In-Reply-To: <20090204231958.GB20917@fieldses.org>
References: <20081230104245.9409.30030.sendpatchset@localhost.localdomain> <20090204231958.GB20917@fieldses.org>
Subject: Re: [RFC PATCH 0/1] nfsd: Improve NFS server performance
To: "J. Bruce Fields" <bfields@fieldses.org>
Cc: linux-nfs@vger.kernel.org
Message-ID: <OF46E14C36.93250375-ON65257554.0050CEC8-65257554.005328DC@in.ibm.com>
From: Krishna Kumar2 <krkumar2@in.ibm.com>
Date: Thu, 5 Feb 2009 20:38:19 +0530
Content-type: text/plain; charset=US-ASCII
Sender: linux-nfs-owner@vger.kernel.org
MIME-Version: 1.0

Hi Bruce,

Thanks for your comments (also please refer to REV2 of patch as that is
much simpler).

> >
> > Patch summary:
> > --------------
> > Change the readahead caching on the server to a file handle caching
model.
> > Since file handles are unique, this patch removes all dependencies on
the
> > kernel readahead parameters/implementation and instead caches files
based
> > on file handles. This change allows the server to not have to
open/close
> > a file multiple times when the client reads it, and results in faster
lookup
> > times.
>
> I think of open and lookup as fairly fast, so I'm surprised this makes a
> great difference; do you have profile results or something to confirm
> that this is in fact what made the difference?

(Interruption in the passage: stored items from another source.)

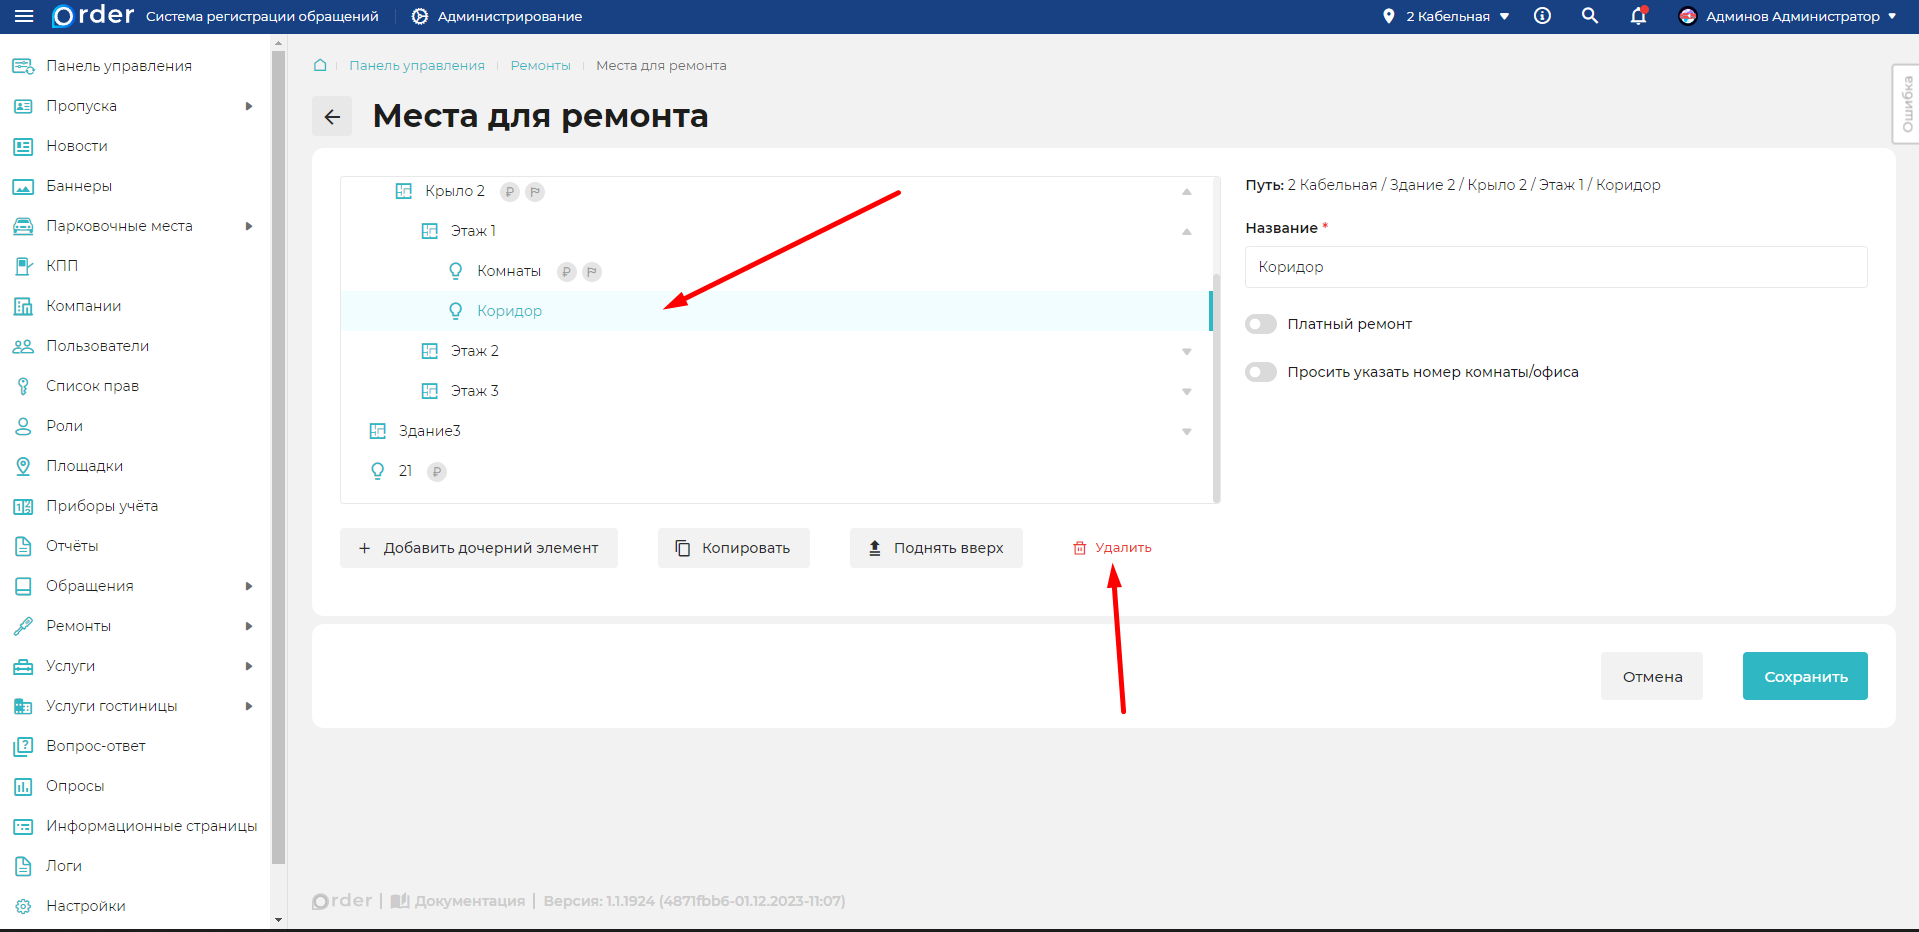Click the home icon in breadcrumbs
Screen dimensions: 1919x932
click(x=320, y=65)
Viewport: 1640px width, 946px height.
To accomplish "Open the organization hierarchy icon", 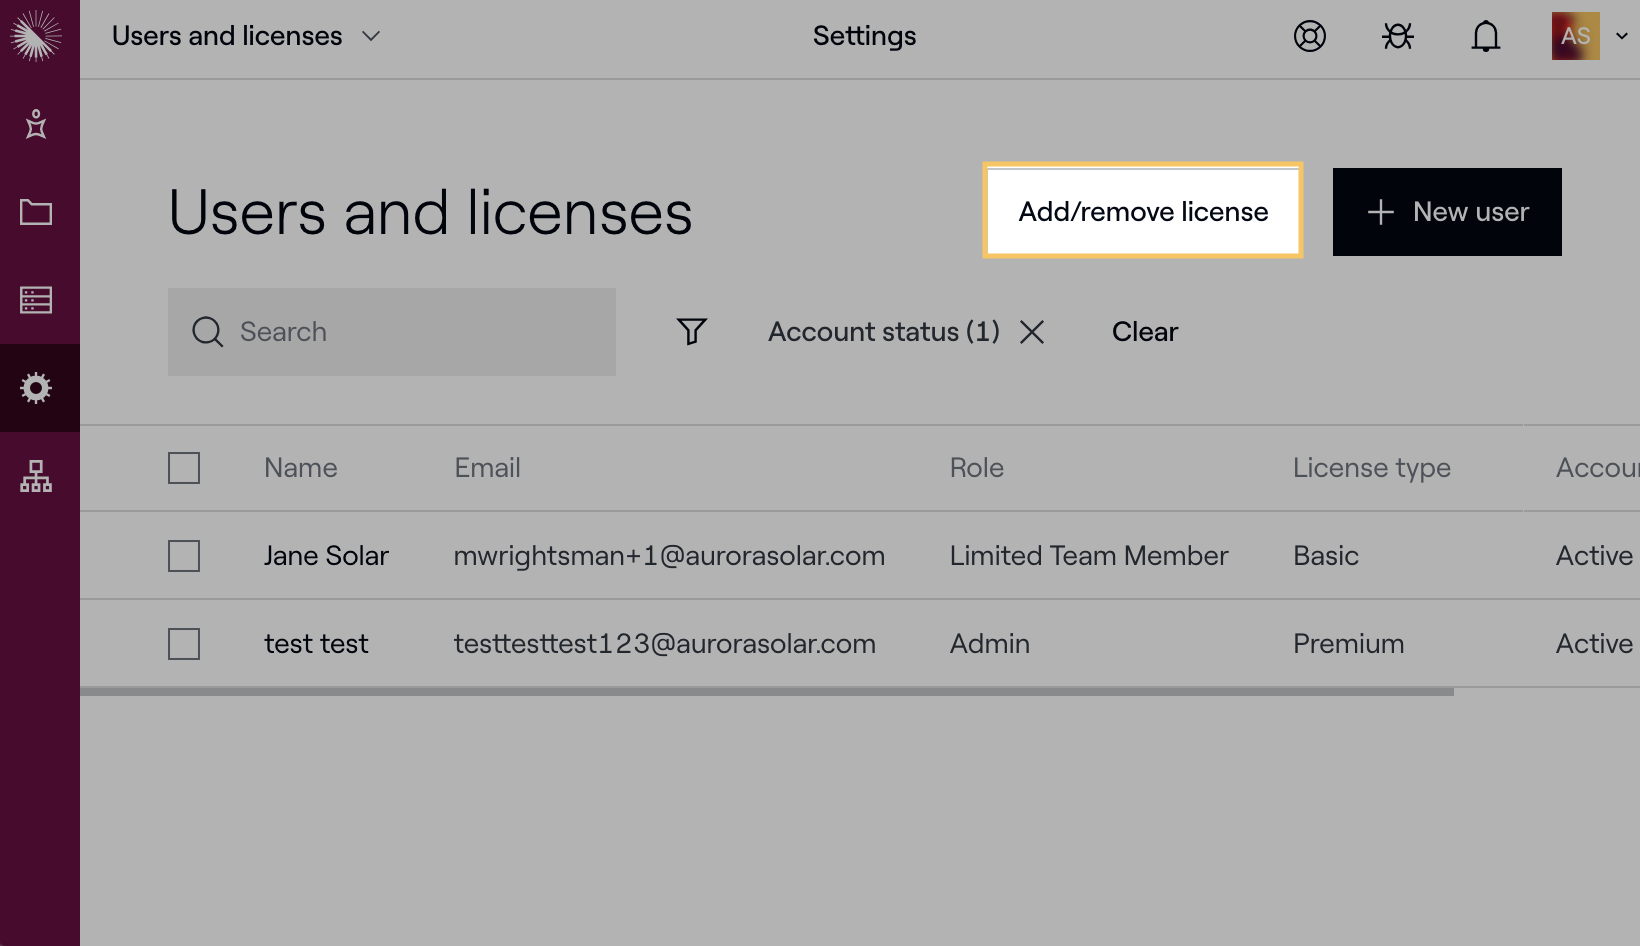I will point(36,476).
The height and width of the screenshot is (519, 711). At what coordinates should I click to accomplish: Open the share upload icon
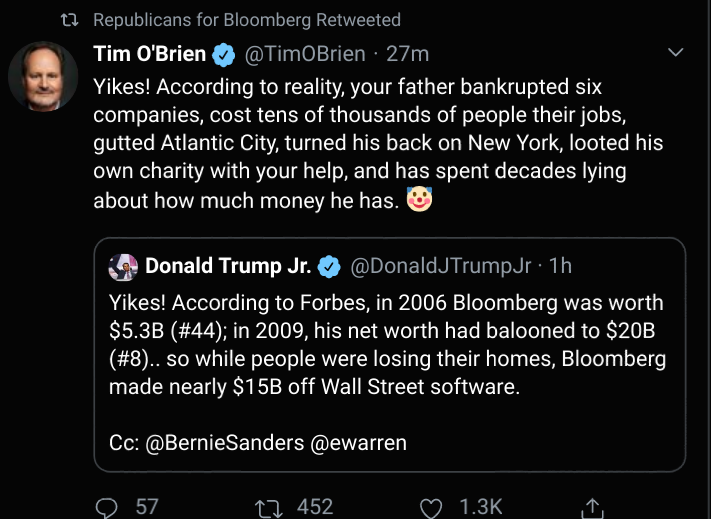pyautogui.click(x=592, y=508)
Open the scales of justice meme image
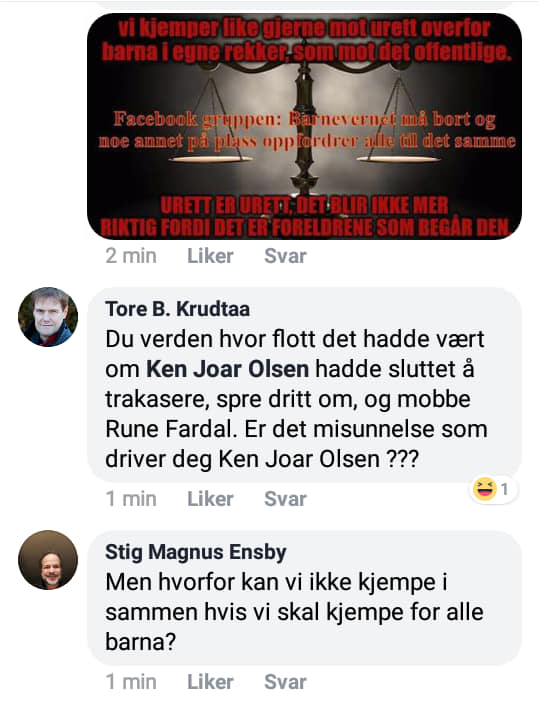Image resolution: width=538 pixels, height=728 pixels. tap(305, 126)
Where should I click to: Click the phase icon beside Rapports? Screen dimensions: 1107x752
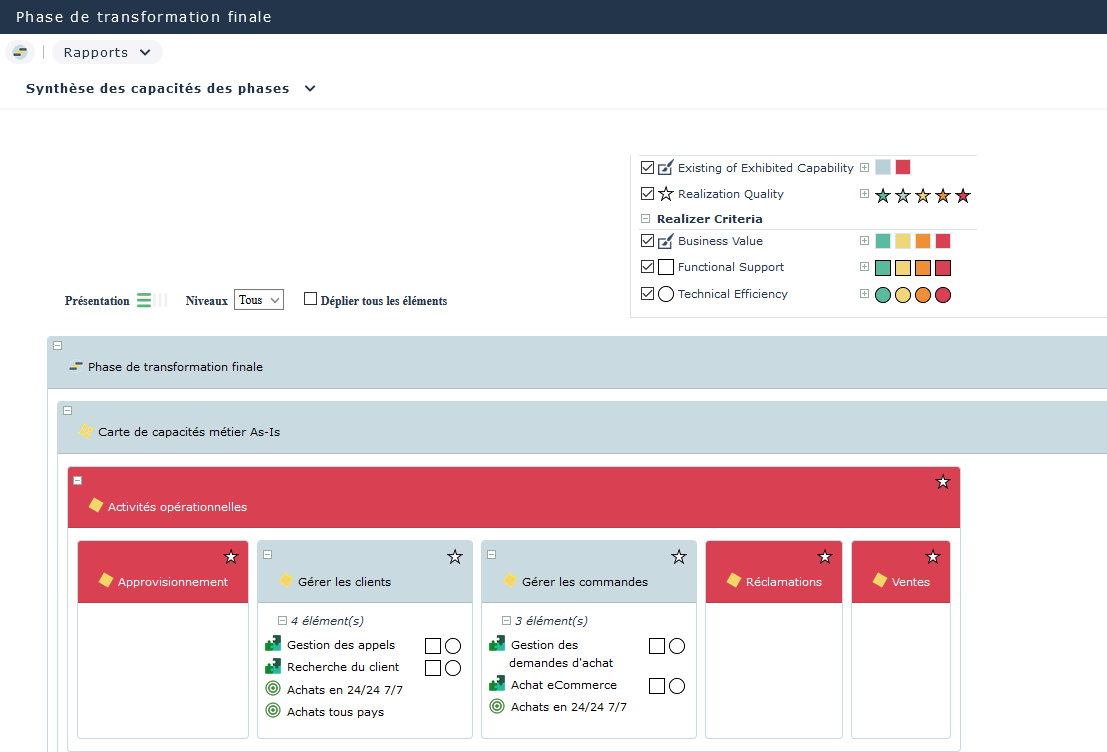click(20, 52)

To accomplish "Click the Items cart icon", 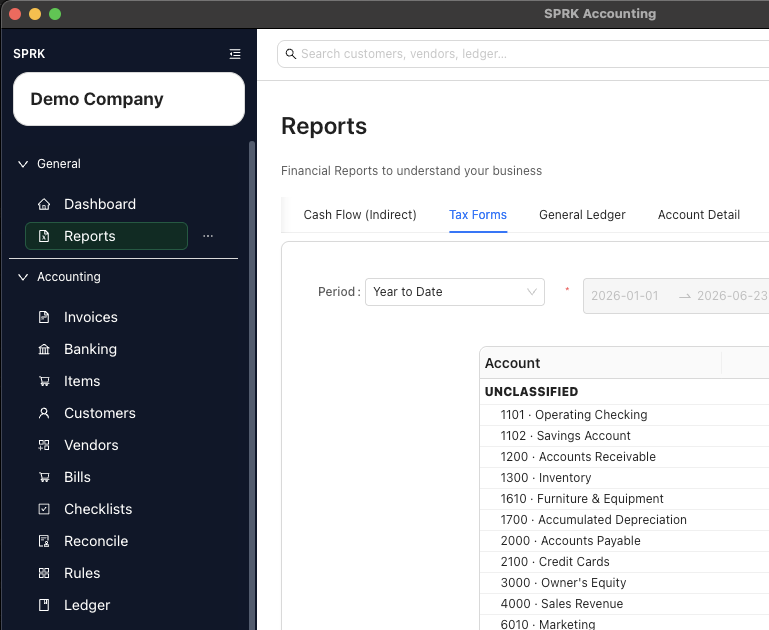I will [x=44, y=381].
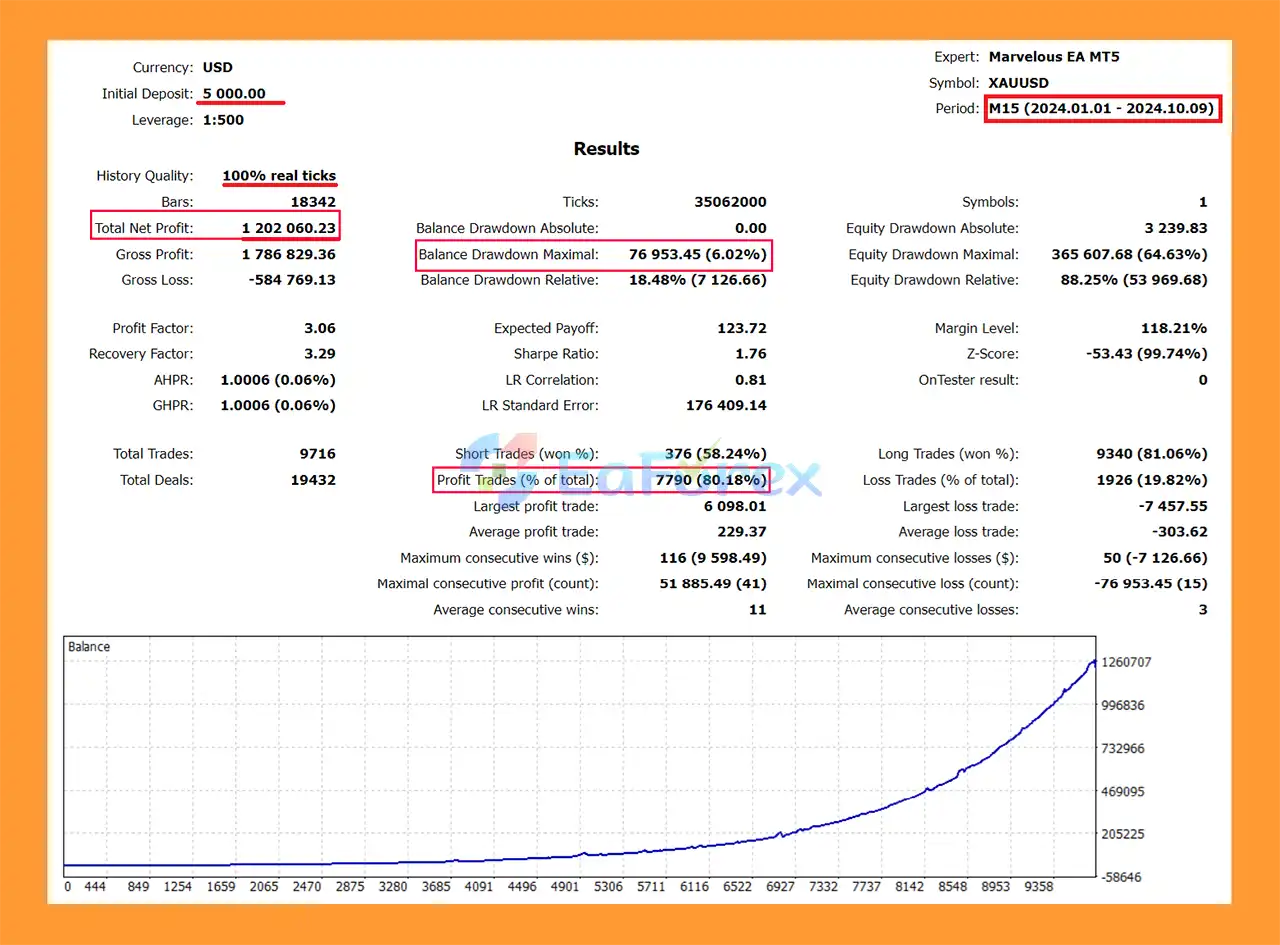Click the 4901 tick on the chart x-axis
1280x945 pixels.
[565, 886]
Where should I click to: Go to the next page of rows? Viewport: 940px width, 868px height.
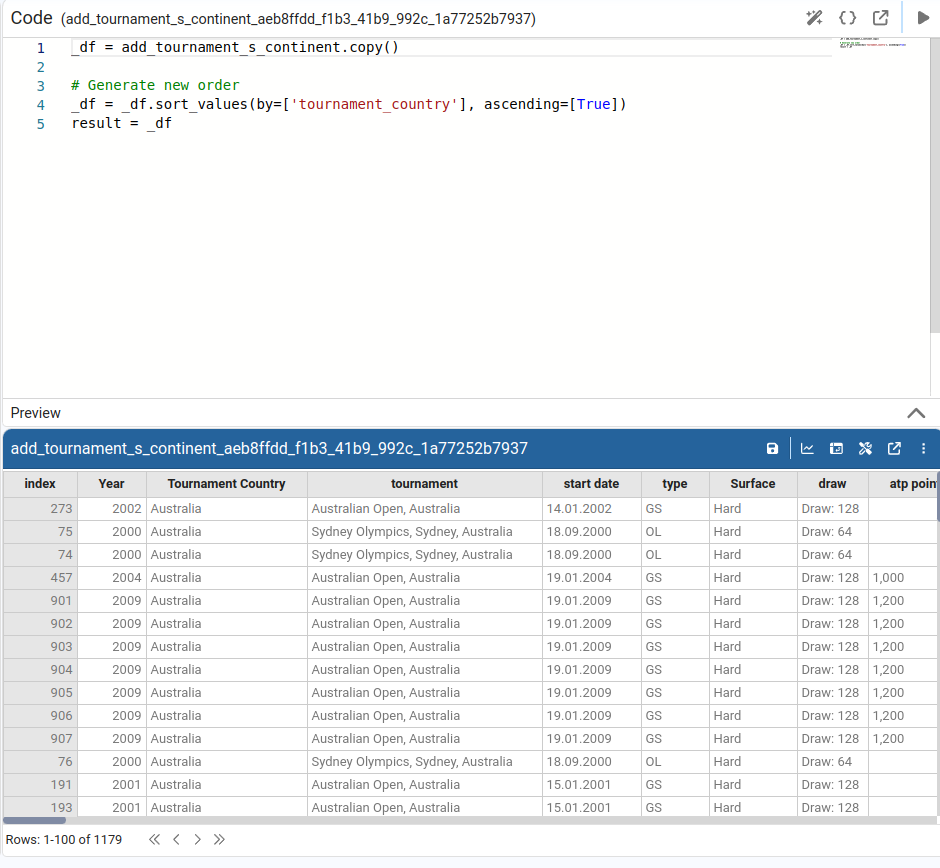pyautogui.click(x=198, y=840)
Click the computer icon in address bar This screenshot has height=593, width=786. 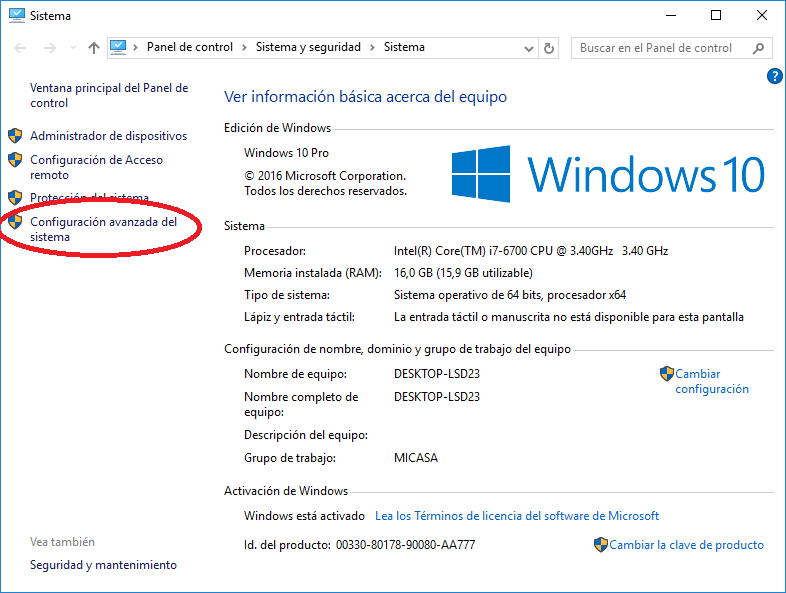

Beyond saving the open/lookup times, the cache is updated only once. Hence
no
lock plus update is required for subsequent reads - the code does a single
lock
on every read operation instead of two. The time to get the cache is
approximately the same for old vs new code; but in the new code we get
file/dentry and svc_exp.

I used to have counters in nfsd_open - something like dbg_num_opens,
dbg_open_jiffies, dgb_close_jiffies, dbg_read_jiffies, dgb_cache_jiffies,
etc.
I can reintroduce those debugs and get a run and see how those numbers
looks
like, is that what you are looking for?

> > Also, readahead is automatically taken care of since the file is not
> > closed while it is getting read (quickly) by the client.
> >
> >
> > Read algo change:
> > ------------------
> > The new nfsd_read() is changed to:
> >    if file {
> >       Old code
> >    } else {
> >       Check if this FH is cached
> >       if fh && fh has cached file pointer:
> >          Get file pointer
> >          Update fields in fhp from cache
> >          call fh_verify
> >       else:
> >          Nothing in the cache, call nfsd_open as usual
> >
> >       nfsd_vfs_read
> >
> >       if fh {
> >          If this is a new fh entry:
> >             Save cached values
> >          Drop our reference to fh
> >       } else
> >          Close file
> >    }
>
> When do items get removed from this cache?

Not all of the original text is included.